About this task: Every line from the one with "806x459 pixels." through the end of the records below should be restated word for word, and nothing outside that span.

Supplied material:
════════════════

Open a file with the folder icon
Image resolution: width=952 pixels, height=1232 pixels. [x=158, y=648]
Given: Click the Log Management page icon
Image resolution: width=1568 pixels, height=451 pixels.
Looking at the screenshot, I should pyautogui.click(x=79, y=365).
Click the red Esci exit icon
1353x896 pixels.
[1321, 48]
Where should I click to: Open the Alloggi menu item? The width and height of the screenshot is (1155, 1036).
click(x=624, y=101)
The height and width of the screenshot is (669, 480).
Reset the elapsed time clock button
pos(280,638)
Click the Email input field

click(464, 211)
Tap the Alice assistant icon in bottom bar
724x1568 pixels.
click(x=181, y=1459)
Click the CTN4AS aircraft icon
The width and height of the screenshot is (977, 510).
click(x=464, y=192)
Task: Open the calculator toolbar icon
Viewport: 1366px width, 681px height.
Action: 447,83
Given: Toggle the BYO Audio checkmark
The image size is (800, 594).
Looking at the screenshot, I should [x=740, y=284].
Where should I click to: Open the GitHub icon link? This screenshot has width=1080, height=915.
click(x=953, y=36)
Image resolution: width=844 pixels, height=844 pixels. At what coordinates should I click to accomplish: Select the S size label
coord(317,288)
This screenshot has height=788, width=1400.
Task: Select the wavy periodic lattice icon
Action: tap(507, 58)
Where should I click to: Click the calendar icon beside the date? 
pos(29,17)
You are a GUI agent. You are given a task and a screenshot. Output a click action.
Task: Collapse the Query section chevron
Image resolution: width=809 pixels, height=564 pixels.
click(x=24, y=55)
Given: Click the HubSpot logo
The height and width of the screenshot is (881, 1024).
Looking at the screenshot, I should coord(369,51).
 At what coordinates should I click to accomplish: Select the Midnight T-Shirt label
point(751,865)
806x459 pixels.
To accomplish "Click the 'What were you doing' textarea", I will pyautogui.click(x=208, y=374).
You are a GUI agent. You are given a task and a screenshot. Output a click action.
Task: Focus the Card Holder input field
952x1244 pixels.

════════════════

Your solution:
806x459 pixels.
To accomplish "Click the 'What were you doing' textarea", I will pyautogui.click(x=208, y=374).
You are a GUI agent. You are given a task and a screenshot. Output a click action.
Task: Focus the Card Holder input field
952x1244 pixels.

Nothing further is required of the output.